- Theatrical release poster
- Directed by: Greg Barker
- Produced by: John Battsek Diane Becker Alice Bristow Christopher Buchanan
- Starring: Barack Obama John Kerry Samantha Power Ben Rhodes Susan Rice
- Cinematography: Martina Radwan Erich Roland
- Edited by: Joshua Altman Langdon Page
- Music by: Philip Sheppard
- Distributed by: HBO Magnolia Pictures
- Release dates: September 8, 2017 (TIFF); January 19, 2018;
- Running time: 89 minutes
- Country: United States
- Language: English
- Box office: $262,286

= The Final Year =

The Final Year is a 2017 American documentary film directed by Greg Barker. The film is a chronicle of the Barack Obama administration's foreign policy team and the events of Obama's final year in office. While President Obama features at certain points, the documentary crew mainly followed the activities of Secretary of State John Kerry, UN Ambassador Samantha Power, National Security Advisor Susan Rice and Deputy National Security Advisor Ben Rhodes. Although the documentary does not feature Donald Trump, the emphasis among the main players switches as the final year progresses from enacting a foreign policy legacy to taking measures to protect that legacy from being dismantled by the incoming administration.

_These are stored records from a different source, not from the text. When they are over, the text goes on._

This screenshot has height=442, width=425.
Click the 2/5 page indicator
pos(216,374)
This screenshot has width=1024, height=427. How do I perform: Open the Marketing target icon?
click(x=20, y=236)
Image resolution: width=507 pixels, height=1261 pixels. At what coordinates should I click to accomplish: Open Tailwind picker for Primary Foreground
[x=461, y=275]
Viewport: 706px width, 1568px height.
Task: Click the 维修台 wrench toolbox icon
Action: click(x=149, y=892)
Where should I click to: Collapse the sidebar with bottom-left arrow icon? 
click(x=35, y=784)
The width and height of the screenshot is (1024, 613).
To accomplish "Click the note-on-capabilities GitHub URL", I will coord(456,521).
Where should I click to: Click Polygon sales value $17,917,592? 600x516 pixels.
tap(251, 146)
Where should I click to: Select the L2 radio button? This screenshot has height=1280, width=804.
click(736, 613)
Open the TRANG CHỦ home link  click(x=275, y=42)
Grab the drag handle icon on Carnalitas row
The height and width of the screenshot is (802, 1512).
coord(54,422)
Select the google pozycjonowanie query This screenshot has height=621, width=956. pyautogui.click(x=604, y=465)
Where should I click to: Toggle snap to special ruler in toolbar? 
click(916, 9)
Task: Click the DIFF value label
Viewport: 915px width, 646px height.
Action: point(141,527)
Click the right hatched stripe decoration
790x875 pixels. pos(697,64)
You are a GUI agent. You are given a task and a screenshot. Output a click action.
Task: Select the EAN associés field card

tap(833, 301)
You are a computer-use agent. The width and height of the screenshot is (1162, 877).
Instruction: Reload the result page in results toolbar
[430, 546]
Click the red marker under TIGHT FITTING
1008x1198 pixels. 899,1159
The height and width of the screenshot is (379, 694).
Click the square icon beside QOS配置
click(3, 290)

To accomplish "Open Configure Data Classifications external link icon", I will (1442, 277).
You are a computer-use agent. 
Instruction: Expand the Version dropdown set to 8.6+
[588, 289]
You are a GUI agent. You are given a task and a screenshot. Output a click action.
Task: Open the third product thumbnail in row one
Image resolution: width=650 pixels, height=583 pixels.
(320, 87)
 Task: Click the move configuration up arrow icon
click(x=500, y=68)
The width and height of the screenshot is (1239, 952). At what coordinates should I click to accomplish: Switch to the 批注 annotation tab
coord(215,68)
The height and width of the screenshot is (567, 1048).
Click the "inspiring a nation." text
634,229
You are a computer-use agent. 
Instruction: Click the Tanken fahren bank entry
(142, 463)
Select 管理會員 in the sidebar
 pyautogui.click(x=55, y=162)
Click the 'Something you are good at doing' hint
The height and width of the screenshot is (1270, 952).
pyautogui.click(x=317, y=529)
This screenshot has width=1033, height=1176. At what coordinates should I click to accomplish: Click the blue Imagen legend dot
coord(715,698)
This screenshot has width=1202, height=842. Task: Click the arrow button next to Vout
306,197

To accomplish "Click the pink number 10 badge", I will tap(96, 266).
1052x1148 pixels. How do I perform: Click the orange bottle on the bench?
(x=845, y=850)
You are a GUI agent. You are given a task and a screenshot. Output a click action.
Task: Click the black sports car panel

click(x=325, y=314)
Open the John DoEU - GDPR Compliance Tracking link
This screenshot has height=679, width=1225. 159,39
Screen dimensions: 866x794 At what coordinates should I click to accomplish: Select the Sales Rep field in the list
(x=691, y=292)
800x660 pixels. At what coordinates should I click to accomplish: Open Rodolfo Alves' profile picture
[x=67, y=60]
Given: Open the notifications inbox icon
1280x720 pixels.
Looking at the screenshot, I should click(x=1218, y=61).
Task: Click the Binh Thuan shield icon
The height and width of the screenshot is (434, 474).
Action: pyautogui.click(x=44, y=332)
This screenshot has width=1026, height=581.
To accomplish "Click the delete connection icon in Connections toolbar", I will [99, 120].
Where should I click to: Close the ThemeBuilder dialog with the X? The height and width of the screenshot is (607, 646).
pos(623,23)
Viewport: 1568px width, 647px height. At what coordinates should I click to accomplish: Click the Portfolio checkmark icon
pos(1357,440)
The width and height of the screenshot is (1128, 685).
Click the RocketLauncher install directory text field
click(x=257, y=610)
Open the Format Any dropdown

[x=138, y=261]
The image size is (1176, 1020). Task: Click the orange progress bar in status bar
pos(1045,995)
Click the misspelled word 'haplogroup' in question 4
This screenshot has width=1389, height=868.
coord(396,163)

The film premiered at the 2017 Toronto International Film Festival. It was given a limited release on January 19, 2018.

==Reception==
 Metacritic, which uses a weighted average, assigned the film a score of 67 out of 100, based on 31 critics, indicating "generally favorable" reviews.

Scott Tobias of Variety wrote that "there's a promotional quality to the documentary that flattens out the political drama."

Oktay Ege Kozak of Paste wrote, "The truly terrifying part of The Final Year, at least as it relates to the current administration, is how concisely and effectively Barker captures the day-to-day mania of a White House that actually has its affairs in order."